その様子にパウラはどうすればいいのかわからず、ただ笑顔を浮かべていた。
「奥さん、エドガールさんみたいな良い男どう捕まえたんだい?娘に手腕を教えてやって欲しいねぇ。」
「いやいやそんな、捕まえたなんて、むしろ逃がしーーー」
「妻はあまり体が強くないのです。今日はこの辺りで失礼しますね。ではまた。」
パウラの言葉に重ねるようにエドガールは早口で言うと、パウラの腕を引きすたすたと歩いていく。
「余計な事は言うな。」
エドガールは頬をぴくぴくと痙攣させてそう言った。
「笑って黙っていればいい。」
「うわぁ、亭主関白ですね。」
「余計な事を言わないなら喋ってもいいが、お前にそれが出来るとは思えない。」
ばっさりと言葉の刃に切り捨てられたパウラは遠い目で前を見据える。
「はぁ、それにしても良い男なんて、羨ましいです。私も言われたいですよ。」
「…良い女だな。」
パウラの要望に応え、エドガールはそっぽを向きながらそう告げる。
「感情が1ミリも込められていない!!!」
パウラはそう嘆いたが、エドガールの耳は少し赤くなっていたことをここにお知らせしよう。
「着いたぞ。

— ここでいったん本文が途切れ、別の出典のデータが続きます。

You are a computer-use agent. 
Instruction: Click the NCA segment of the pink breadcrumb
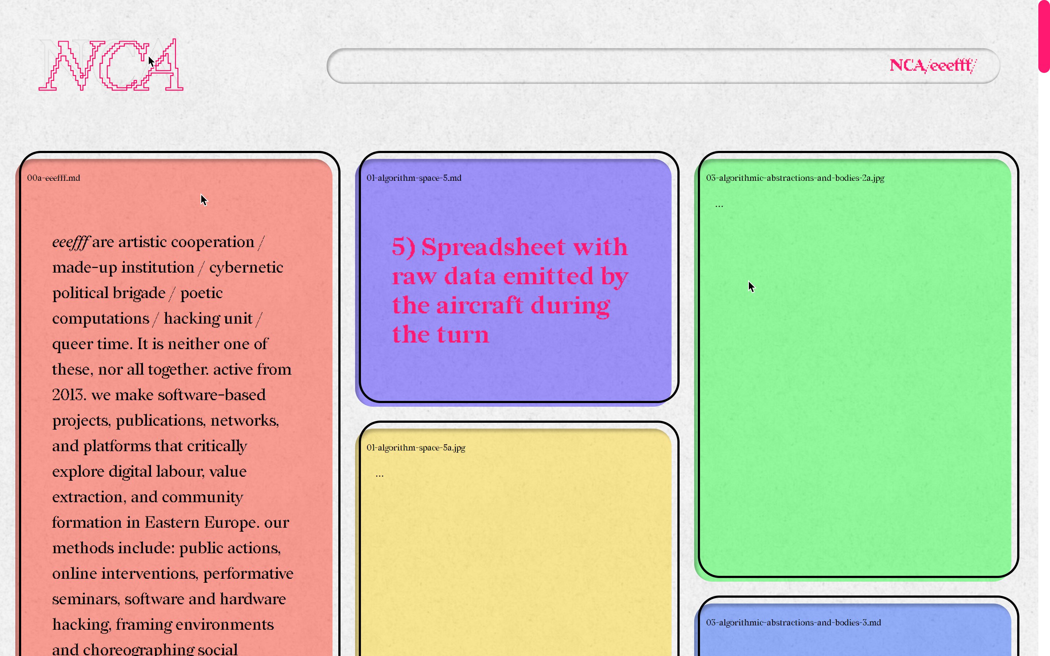[907, 66]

」
エドガールは木造の洒落た一軒家の前で止まる。
そしてその扉を開き中へと入った。
「いらっしゃいませー!って、え!?エドガールさん!?」
店員であろう娘はエドガールに気づくと目を見開く。そしてその頬を朱に染めた。
「邪魔するよ。」
「そ、そちらの方は、奥様、ですか?」
染めていた顔を少し青くして、娘は聞く。
「あぁ、愛しの妻だよ。」
幸せそうに微笑むエドガールを横目にパウラは言われた通り、にっこりと黙って笑顔を浮かべる。
(相変わらず演技力えげつねぇ。)
「………そう、なん、ですね。」
娘はうるうると目に涙を溜め、そのまま厨房へと走っていってしまった。
すぐに店主のおじさんがやって来て、2人をテーブルへと案内する。
店主は「すまないねぇ。」と申し訳なさそうな顔で2人に告げた。
そして、パウラは席に座ると頭を抱える。
「罪悪感が酷い!!!」
「声が大きい。」
喚くパウラをピシャリと諌め、エドガールはメニューを開いたのだった。